Not all clients are ready to consider such weighty matters, and indeed sometimes clients may present as being suspicious of the whole counselling process, reluctant to cooperate or are by nature somewhat withdrawn.  In some cases, a lack of cooperation can arise if there is a perceived power imbalance, for instance, when an authority figure like a Manager, Teacher, or older counsellor is working with a less senior client, or a younger person.  Similarly if the client does not attend voluntarily, but presents to meet a requirement or perhaps at the behest of someone else like a partner or parent, this can be enough for them to be hesitant and untrusting in the early part of counselling.

Signpost cards, can be a useful ice-breaking device because they provide an immediate shared context between counsellor and client, and they move the focus of attention away from the counsellor-client interaction, to the cards themselves.

The extensive use of visual metaphors further reduces the pressure on the client to respond verbally, or extensively, and provides them with an alternative, ready made language in which to articulate their feelings.  In this way, Signpost cards provided a valuable and flexible resource to begin and to foster meaningful career conversations.

Addressing what matters, and living with emergent meaning (from Pryor & Bright, 2004)

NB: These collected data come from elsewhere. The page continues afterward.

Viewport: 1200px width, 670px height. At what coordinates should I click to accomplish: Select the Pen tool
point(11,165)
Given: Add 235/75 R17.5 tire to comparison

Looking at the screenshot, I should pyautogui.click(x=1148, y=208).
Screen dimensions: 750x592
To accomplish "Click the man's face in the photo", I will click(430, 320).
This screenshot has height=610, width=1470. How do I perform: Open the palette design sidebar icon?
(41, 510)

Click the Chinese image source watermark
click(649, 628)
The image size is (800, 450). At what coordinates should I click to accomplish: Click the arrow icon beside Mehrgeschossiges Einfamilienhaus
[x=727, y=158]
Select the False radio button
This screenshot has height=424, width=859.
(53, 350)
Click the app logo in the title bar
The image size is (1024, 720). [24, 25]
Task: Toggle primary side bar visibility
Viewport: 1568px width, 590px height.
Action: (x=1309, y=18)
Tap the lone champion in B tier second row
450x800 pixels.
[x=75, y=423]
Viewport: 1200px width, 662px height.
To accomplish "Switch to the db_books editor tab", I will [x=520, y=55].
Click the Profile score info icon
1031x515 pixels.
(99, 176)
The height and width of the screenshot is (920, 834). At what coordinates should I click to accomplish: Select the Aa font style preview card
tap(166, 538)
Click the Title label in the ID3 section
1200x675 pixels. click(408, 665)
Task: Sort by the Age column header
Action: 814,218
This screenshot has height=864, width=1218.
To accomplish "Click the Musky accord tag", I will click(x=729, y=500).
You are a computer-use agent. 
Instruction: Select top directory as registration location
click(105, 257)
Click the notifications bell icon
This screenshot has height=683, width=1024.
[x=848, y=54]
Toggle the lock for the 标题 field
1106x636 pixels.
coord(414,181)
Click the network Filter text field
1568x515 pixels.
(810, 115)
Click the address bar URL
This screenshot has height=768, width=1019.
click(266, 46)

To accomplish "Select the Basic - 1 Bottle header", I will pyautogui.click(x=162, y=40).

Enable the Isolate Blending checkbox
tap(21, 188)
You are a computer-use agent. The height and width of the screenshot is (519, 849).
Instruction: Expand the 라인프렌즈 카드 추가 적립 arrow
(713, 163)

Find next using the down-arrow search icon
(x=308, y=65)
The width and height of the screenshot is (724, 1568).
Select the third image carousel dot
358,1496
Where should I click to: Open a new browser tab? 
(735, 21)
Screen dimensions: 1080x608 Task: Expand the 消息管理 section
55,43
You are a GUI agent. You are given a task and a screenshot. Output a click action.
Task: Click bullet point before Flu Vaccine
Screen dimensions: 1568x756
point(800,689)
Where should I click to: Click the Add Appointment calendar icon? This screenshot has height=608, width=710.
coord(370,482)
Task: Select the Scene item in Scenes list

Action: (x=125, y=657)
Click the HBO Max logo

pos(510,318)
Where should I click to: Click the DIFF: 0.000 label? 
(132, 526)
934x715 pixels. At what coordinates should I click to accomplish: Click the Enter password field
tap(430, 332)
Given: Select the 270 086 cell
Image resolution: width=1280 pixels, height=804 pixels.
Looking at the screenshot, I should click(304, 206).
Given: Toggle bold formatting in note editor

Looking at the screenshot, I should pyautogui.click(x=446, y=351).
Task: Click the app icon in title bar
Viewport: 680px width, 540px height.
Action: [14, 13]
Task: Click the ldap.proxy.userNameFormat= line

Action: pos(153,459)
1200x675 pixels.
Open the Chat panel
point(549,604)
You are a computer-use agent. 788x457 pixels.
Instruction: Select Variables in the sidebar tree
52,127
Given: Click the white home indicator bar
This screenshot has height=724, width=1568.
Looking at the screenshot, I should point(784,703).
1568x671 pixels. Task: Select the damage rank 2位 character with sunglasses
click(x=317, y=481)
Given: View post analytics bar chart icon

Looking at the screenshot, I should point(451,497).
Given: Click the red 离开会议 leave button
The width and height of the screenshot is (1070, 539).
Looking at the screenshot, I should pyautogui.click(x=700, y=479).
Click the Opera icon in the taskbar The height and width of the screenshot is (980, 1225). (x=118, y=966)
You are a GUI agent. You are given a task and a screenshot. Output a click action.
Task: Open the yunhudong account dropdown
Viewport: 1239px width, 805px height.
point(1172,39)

The Chaos Theory of Careers (Pryor and Bright, 2003ab, 2004, 2007, 2011; Bright and Pryor 2005, 2008) explicitly incorporates spirituality into career decision making.  Bright, Pryor, Wilkenfeld and Earl (2005) reported that young Australians commonly offered spiritual reasons for their career decision making and behaviour. Savickas (1997) argues that the role of the Career Counsellor is to foster the client’s spirit.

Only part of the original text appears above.